ASSIGNMENT => Dropping every picture, set down exactly the lines in the entries below, starting with the line with "Task: Open the Action menu" and going on through the line with "You are a GUI".

======== EXERCISE DATA ========

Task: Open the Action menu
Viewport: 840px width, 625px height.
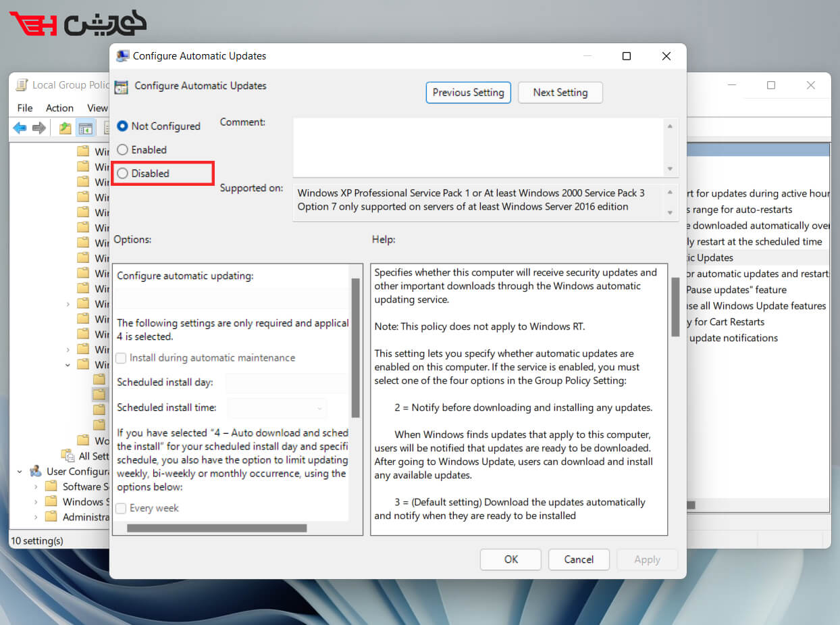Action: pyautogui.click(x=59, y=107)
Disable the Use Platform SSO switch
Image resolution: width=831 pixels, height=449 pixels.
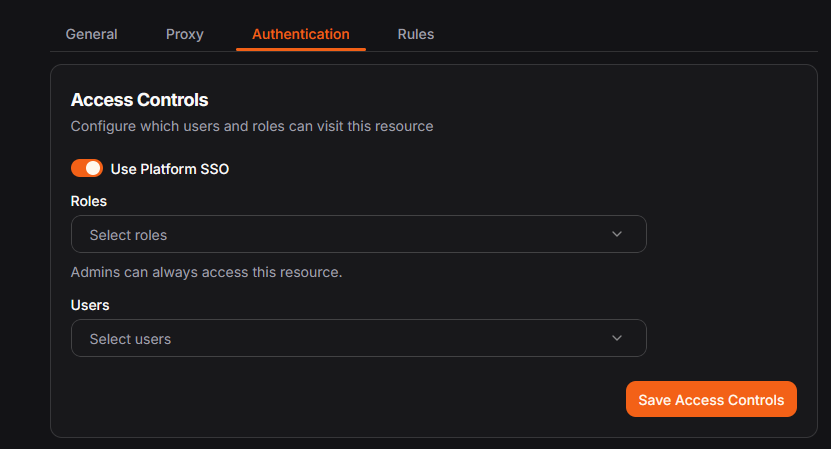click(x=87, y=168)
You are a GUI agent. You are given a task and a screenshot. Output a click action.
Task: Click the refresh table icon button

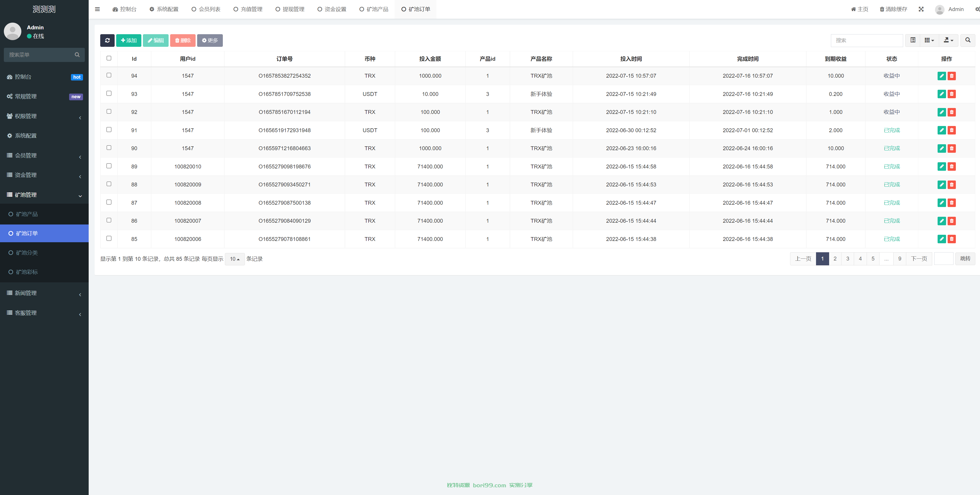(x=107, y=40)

========
======== EXERCISE DATA ========

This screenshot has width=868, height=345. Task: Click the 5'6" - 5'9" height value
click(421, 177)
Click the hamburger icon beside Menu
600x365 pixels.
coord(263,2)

========
======== EXERCISE DATA ========

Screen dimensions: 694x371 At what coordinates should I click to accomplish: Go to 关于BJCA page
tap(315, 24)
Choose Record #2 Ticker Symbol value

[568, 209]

========

EXPECTED OUTPUT =>
Task: Open the Action menu
Viewport: 840px width, 625px height.
Action: pyautogui.click(x=59, y=107)
Disable the Use Platform SSO switch
Image resolution: width=831 pixels, height=449 pixels.
click(x=87, y=168)
You are a GUI agent. You are given a task and a screenshot. Output a click action.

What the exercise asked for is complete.